Mortgage delinquencies inched up in the second quarter of this year for the first time in five straight quarters, a directional shift that has mortgage regulators a little concerned.
According to a new report from the Office of the Comptroller of the Currency, of mortgages that were delinquent between 30 and 59 days, there was 0.4 percent increase to 3 percent in the second quarter from the previous quarter, while for loans that were 60+ days late, the delinquency rate grew 0.1 percent to 4.9 percent.
These increases in rates are so small, it would be easy to discount them. Statistically, second quarters generally post increases in mortgage delinquencies, making it difficult to tell if the new rates are following yearly trends, or if there is something more behind them.
“It’s something to not be overly worried about, but it’s something to clearly watch to see where this is going,” said Joseph Evers, the OCC’s deputy comptroller for large bank supervision as quoted in a Wall Street Journal blog post.

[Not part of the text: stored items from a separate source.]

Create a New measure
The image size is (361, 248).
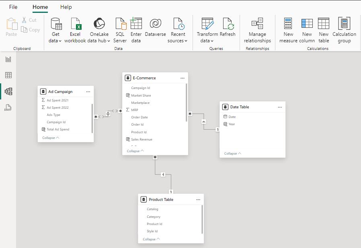(x=288, y=30)
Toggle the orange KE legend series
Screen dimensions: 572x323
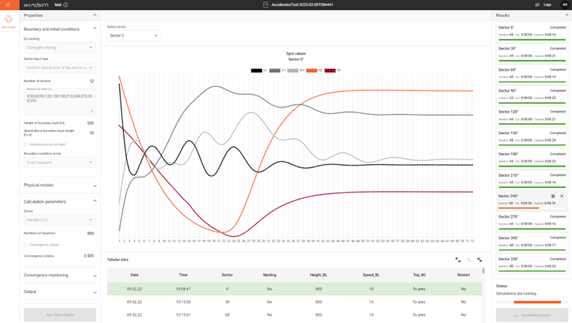pyautogui.click(x=312, y=70)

Another OCC mortgage official, Bruce Krueger, seemed slightly more flustered by the uptick in rates. In a conference call with reporters as reported in a MarketWatch article, Krueger said:
“It is an issue that we think needs to be closely monitored to determine if this is something more than just your seasonal effect,” he said. He said it will be important to see if the new delinquencies move into the 60 day delinquent category. “Is this just seasonal? Or is this something more? So yes, we are paying very close attention to it.”
Overall 12 percent of mortgage borrowers were either behind by one or more payments or were already in the foreclosure process. This percentage is up from 11.4 percent from the first quarter. Beyond seasonal factors, the continually weak employment market is likely to blame for the rise.